NHK (the Japan Broadcasting Company) is reporting Monday:
The Japanese government is investigating the distribution of crushed stones that may contain radioactivity from the accident at the Fukushima Daiichi nuclear power plant. It has found that concrete made of the stones has been sold to more than 200 firms.
The probe comes after radioactive cesium was detected in a new apartment building in Nihonmatsu, Fukushima Prefecture where the concrete was used. Readings of up to 1.24 microsieverts per hour have been recorded inside the building which is higher than outside.
"We thought we could finally settle here. I have no words," said a resident, who told broadcaster NHK she moved to the apartment with her husband and young children, to escape radiation. "I just feel so awful for my kids. I feel like I've failed as a parent."The gravel comes from a quarry in Namie that was designated as an evacuation zone in April.

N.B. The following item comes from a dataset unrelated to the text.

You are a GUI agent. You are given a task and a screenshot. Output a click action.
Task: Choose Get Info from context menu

The quarry operator says it shipped more than 5,000 tons of crushed stones to 19 firms in the weeks after the accident. The government has set no limit on radiation in stones and sand used for construction even after the nuclear accident.
The company president told reporters on Monday that he never imagined that stones from his quarry would cause such a problem and that he wants to apologize to residents of the building for their exposure to radiation.

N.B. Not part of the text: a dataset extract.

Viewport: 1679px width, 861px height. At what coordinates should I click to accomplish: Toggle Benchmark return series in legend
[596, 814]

The economy ministry says 2 of the 19 firms sold concrete made of the stones to more than 200 companies. It believes that the concrete was used in housing construction and on roads.
And Japan's Kyodo news service reports:
FUKUSHIMA -- High levels of radiation have been detected on the first floor of a newly built condominium complex in Nihonmatsu, Fukushima Prefecture, the municipal government said.
Crushed stones used in the building's concrete foundation came from the exclusion zone around the Fukushima No. 1 nuclear plant, local government officials said.
A quarry firm said Monday it shipped some 5,280 tons of crushed stones from Namie, Fukushima Prefecture, to 19 contractors after the nuclear crisis started last March 11, including some 1,065 tons distributed to a concrete maker that provided the material for the Nihonmatsu building's foundations. [...]
The city conducted the checks after a junior high school girl living on its first floor logged an exposure reading of 1.62 millisieverts during a three-month period from September, the local authority said.
Japan's government was Monday investigating how an apartment had been built with radioactive concrete in the latest scare from the country's ongoing nuclear crisis.
Radiation levels of up to 1.24 microsieverts per hour were recorded in the building in Nihonmatsu, Fukushima, 55 kilometres (35 miles) from the crippled power plant, local authorities said Sunday. [...]
Radiation fears have since become part of daily life in Japan after cases of contaminated water, beef, vegetables, tea and seafood were discovered.
The government has consistently been at pains to stress the lack of an "immediate" health risk, but has been faced by scepticism from the public.